» **Estratto scelto**:
★ ★ ★
Ancora una volta il Duke jazz club si conferma luogo privilegiato per ascoltare musica di altissimo livello. E lo ha fatto ospitando un quartetto di straordinari musicisti coordinato dal batterista lucano Giovanni Scasciamacchia, con Andrea Pozza al pianoforte, Aldo Zunino al contrabbasso, e la presenza davvero straordinaria del tenor sassofonista americano Scott Hamilton, una vera leggenda del suo strumento.
Considerato uno dei migliori sassofonisti tenori al mondo nel jazz mainstream, casse 1954, lo abbiamo visto arrivare sul palco con un bastone ed il primo pensiero che abbiamo potuto fare è stato quello di un musicista d’altri tempi, ma non appena ha scambiato il bastone con il sassofono, ci siamo dovuti ricredere. Tra l’altro, un bellissimo strumento (un Selmer super Balanced Action del 1953), intarsiato e consunto, testimone di tantissime battaglie. Un vero cimelio. Trasferitosi dal nord degli Stati Uniti a New York nel 1976, ha avuto l’occasione di collaborare con tantissimi musicisti, tra cui spiccano i nomi di Roy Eldridge, Benny Goodman, George Wain, Gerry Mulligan, Woody Herman (citando solo i nomi noti a tutti), entrando spesso in sala di incisione con loro. Più di cento invece le incisioni a suo nome.
Il suo stile è decisamente classico, non tralasciando lo swing, riferendosi a capiscuola quali Ben Webster, Coleman Hawkins o Lester Young. L’ascolto del concerto è stato piacevolissimo e molto attuale, facendoci ascoltare numerosi splendidi assoli e dialogando con tutti i musicisti presenti sul palco, che di certo hanno estrazioni diverse. Oggi è considerato uno dei pochi musicisti portavoce della tradizione del sax tenore nel jazz.
★ ★ ★
» **Righe di dati**:
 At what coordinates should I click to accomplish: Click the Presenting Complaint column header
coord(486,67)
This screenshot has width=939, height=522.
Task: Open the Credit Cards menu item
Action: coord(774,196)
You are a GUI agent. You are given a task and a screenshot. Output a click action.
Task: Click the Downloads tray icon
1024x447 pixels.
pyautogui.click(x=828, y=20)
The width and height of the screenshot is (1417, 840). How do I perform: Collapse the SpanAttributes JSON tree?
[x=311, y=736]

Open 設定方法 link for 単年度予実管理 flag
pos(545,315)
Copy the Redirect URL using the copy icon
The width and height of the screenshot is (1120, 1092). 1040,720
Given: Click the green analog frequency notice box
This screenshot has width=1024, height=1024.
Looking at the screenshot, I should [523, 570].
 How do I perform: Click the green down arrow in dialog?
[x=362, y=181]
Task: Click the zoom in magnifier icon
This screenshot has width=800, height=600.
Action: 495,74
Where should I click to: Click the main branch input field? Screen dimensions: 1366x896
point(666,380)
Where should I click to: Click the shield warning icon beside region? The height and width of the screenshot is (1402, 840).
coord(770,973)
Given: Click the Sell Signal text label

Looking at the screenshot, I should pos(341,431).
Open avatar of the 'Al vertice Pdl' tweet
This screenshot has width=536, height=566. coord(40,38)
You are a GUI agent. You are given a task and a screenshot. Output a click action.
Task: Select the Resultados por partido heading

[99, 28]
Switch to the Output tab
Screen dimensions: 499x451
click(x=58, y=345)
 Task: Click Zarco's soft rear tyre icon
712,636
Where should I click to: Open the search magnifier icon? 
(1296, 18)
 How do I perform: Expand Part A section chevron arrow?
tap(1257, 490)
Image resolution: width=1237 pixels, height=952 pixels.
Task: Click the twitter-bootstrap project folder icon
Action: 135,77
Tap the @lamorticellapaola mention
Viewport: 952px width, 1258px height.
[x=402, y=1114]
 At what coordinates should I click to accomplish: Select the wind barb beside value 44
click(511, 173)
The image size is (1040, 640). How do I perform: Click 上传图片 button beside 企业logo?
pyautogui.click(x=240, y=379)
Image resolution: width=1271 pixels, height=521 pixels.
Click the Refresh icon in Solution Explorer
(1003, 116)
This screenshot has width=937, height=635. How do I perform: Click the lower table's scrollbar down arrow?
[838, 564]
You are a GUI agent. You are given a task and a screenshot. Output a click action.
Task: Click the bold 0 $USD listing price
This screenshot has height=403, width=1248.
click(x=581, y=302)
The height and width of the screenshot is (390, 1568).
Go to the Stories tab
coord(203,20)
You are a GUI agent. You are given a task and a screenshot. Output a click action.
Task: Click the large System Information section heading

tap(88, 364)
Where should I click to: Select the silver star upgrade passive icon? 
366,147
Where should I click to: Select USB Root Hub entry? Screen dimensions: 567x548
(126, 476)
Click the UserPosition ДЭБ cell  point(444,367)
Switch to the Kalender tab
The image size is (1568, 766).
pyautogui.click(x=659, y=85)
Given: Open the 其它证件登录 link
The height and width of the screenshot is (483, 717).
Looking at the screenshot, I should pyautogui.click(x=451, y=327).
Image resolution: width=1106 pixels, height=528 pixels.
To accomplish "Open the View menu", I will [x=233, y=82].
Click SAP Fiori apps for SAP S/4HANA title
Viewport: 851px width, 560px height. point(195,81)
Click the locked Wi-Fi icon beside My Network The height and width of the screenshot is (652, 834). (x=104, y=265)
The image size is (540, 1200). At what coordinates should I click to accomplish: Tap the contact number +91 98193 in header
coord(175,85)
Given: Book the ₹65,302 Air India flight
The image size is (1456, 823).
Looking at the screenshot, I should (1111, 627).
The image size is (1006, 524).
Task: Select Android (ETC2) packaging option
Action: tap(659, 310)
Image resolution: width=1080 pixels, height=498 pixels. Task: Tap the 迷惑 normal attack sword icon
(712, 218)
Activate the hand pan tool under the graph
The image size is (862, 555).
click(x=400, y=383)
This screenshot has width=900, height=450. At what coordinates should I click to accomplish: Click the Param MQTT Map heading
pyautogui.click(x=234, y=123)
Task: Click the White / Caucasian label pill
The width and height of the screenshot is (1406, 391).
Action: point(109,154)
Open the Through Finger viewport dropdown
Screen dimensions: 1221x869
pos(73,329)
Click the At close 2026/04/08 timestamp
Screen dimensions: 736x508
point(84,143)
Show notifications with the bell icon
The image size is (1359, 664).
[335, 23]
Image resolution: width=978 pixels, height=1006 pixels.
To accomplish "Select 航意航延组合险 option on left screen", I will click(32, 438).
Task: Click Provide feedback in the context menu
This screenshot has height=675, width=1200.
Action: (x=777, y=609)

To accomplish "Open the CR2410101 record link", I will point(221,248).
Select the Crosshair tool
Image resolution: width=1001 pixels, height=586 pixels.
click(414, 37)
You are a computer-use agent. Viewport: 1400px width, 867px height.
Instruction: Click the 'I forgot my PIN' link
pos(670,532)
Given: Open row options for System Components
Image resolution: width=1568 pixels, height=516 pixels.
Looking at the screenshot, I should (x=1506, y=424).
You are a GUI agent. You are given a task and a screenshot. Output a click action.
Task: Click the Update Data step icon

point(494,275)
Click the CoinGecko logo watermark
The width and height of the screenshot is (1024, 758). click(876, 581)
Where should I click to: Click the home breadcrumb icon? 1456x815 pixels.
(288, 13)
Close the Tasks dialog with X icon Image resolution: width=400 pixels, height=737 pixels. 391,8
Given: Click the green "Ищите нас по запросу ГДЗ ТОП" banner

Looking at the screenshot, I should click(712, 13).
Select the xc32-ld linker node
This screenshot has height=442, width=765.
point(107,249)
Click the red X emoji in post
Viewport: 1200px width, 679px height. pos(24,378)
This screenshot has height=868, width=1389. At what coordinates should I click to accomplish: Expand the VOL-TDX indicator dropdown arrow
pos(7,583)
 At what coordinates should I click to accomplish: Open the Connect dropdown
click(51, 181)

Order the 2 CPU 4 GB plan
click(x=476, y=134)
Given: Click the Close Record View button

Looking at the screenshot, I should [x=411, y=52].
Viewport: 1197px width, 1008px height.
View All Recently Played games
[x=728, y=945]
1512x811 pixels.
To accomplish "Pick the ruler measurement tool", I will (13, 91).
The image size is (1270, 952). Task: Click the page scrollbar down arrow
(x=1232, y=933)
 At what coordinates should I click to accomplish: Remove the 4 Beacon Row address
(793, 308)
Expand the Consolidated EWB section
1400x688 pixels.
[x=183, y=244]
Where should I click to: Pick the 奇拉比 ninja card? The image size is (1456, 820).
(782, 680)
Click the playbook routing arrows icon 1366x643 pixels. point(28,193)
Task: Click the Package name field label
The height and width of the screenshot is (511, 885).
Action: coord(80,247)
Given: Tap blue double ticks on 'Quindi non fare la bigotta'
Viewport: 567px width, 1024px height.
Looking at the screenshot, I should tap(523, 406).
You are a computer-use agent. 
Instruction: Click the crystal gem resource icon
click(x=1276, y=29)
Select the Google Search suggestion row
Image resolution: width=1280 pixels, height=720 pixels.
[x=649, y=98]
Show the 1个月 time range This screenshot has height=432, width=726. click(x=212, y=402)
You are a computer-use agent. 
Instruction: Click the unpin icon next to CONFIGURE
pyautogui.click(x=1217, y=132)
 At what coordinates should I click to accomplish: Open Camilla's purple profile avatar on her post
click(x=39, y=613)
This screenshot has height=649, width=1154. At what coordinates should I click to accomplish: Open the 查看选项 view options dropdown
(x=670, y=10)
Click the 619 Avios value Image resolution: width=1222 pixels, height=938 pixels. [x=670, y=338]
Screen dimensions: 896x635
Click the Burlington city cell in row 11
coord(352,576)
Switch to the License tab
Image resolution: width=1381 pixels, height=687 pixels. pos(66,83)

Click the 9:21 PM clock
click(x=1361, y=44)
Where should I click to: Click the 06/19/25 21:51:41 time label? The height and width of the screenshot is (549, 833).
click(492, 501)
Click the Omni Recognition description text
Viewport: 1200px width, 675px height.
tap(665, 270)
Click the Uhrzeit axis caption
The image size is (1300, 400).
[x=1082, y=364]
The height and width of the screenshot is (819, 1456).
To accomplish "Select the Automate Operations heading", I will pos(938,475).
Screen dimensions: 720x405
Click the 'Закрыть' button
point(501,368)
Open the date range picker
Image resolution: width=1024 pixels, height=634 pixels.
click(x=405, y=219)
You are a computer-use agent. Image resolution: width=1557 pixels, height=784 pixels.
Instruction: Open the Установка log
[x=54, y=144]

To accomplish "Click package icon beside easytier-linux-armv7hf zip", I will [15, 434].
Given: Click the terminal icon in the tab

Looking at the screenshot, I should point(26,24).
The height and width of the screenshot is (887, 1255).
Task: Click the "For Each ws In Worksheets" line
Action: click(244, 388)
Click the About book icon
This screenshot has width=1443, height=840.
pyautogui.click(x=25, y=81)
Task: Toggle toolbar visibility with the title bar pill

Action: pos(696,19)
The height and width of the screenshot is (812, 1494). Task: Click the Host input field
★ ★ ★
» **Cosa si chiede**:
Puoi trascrivere per intero e parola per parola il testo sul concerto di Scott Hamilton al Duke jazz club? I record sono materiale a parte, distinto dal testo.

» **La risposta**:
Ancora una volta il Duke jazz club si conferma luogo privilegiato per ascoltare musica di altissimo livello. E lo ha fatto ospitando un quartetto di straordinari musicisti coordinato dal batterista lucano Giovanni Scasciamacchia, con Andrea Pozza al pianoforte, Aldo Zunino al contrabbasso, e la presenza davvero straordinaria del tenor sassofonista americano Scott Hamilton, una vera leggenda del suo strumento.
Considerato uno dei migliori sassofonisti tenori al mondo nel jazz mainstream, casse 1954, lo abbiamo visto arrivare sul palco con un bastone ed il primo pensiero che abbiamo potuto fare è stato quello di un musicista d’altri tempi, ma non appena ha scambiato il bastone con il sassofono, ci siamo dovuti ricredere. Tra l’altro, un bellissimo strumento (un Selmer super Balanced Action del 1953), intarsiato e consunto, testimone di tantissime battaglie. Un vero cimelio. Trasferitosi dal nord degli Stati Uniti a New York nel 1976, ha avuto l’occasione di collaborare con tantissimi musicisti, tra cui spiccano i nomi di Roy Eldridge, Benny Goodman, George Wain, Gerry Mulligan, Woody Herman (citando solo i nomi noti a tutti), entrando spesso in sala di incisione con loro. Più di cento invece le incisioni a suo nome.
Il suo stile è decisamente classico, non tralasciando lo swing, riferendosi a capiscuola quali Ben Webster, Coleman Hawkins o Lester Young. L’ascolto del concerto è stato piacevolissimo e molto attuale, facendoci ascoltare numerosi splendidi assoli e dialogando con tutti i musicisti presenti sul palco, che di certo hanno estrazioni diverse. Oggi è considerato uno dei pochi musicisti portavoce della tradizione del sax tenore nel jazz.